The N:1 architecture mainly applies to N:1 redundancy for SBC platforms.The SBC instances are grouped into redundancy groups comprising N+1 elements, with the active SBC instances are denoted by N backed up by a single standby SBC instance.
The N:1 redundancy is grouped into:
The SBC redundancy group is initiated by the VNF lifecycle orchestrator. This orchestrator is either the Sonus VNFM or a third-party orchestrator. The VNFM, either through VNFD specification or through knowledge of the SBC redundancy facilities, implements a redundancy group as a combination of up to 4 active SBC instances and 1 standby instance.

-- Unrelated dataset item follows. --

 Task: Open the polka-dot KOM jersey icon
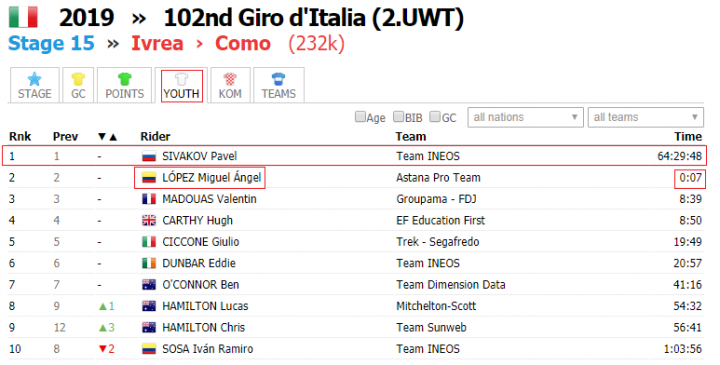pos(230,79)
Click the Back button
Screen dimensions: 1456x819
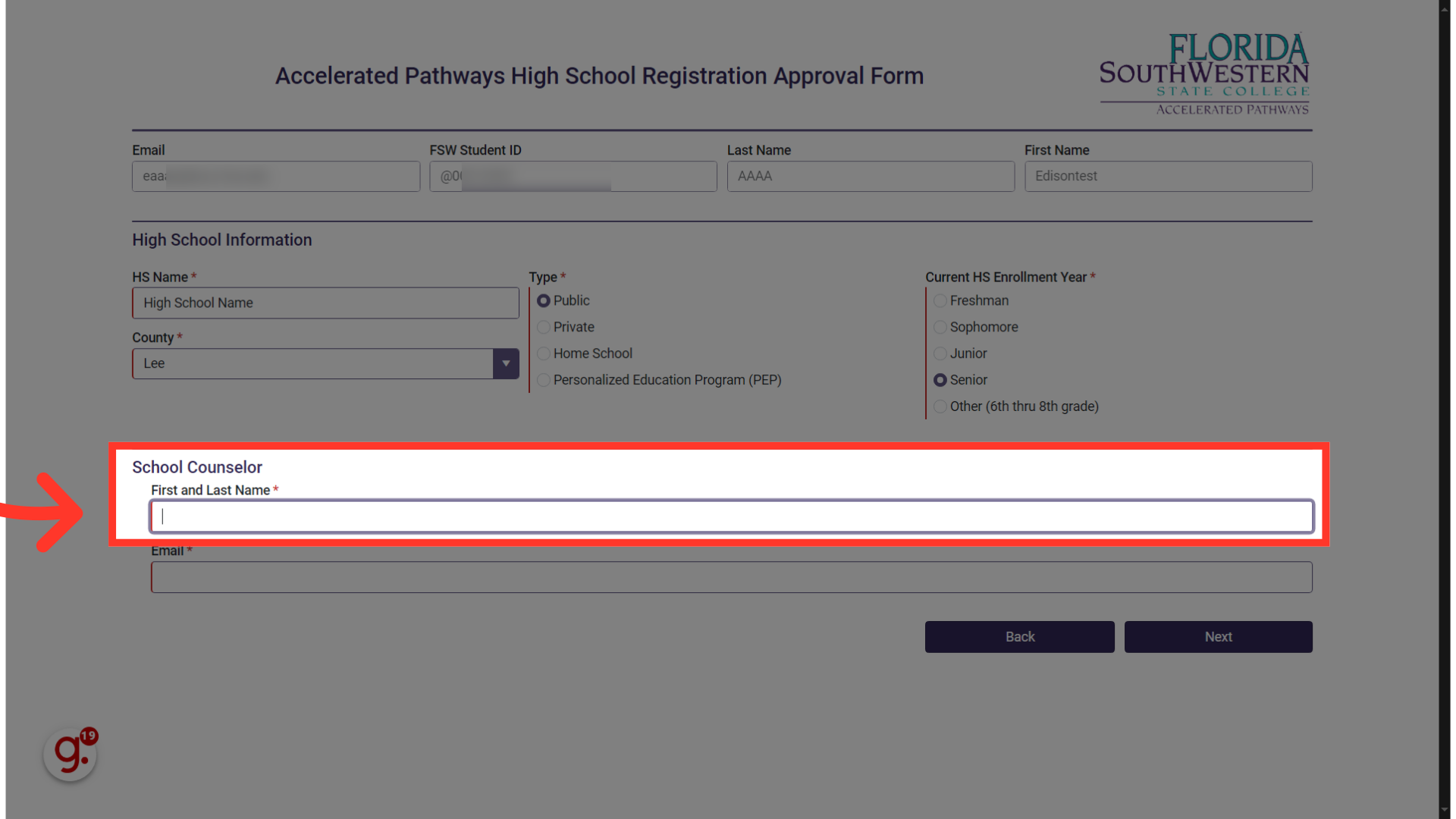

The VNFM dynamically assigns each redundancy group with a unique redundancy group ID (RGID). When instantiating an active SBC instance, the VNFM provides a role of “active” and the RGID through the appropriate user data. Virtual IP (VIP) addresses are attached as Allowed-Address-Pairs to the active instances, and are also added to a VNFM-maintained VIP set for that redundancy group. For a standby SBC instance, the VNFM provides a role of “standby” and the RGID. All VIP addresses in the VIP set are assigned to the standby as Allowed-Address-Pairs. Additionally, a VIP address is added to the set after a standby SBC instance is running. This is also added to the standby instance as an Allowed-Address-Pair.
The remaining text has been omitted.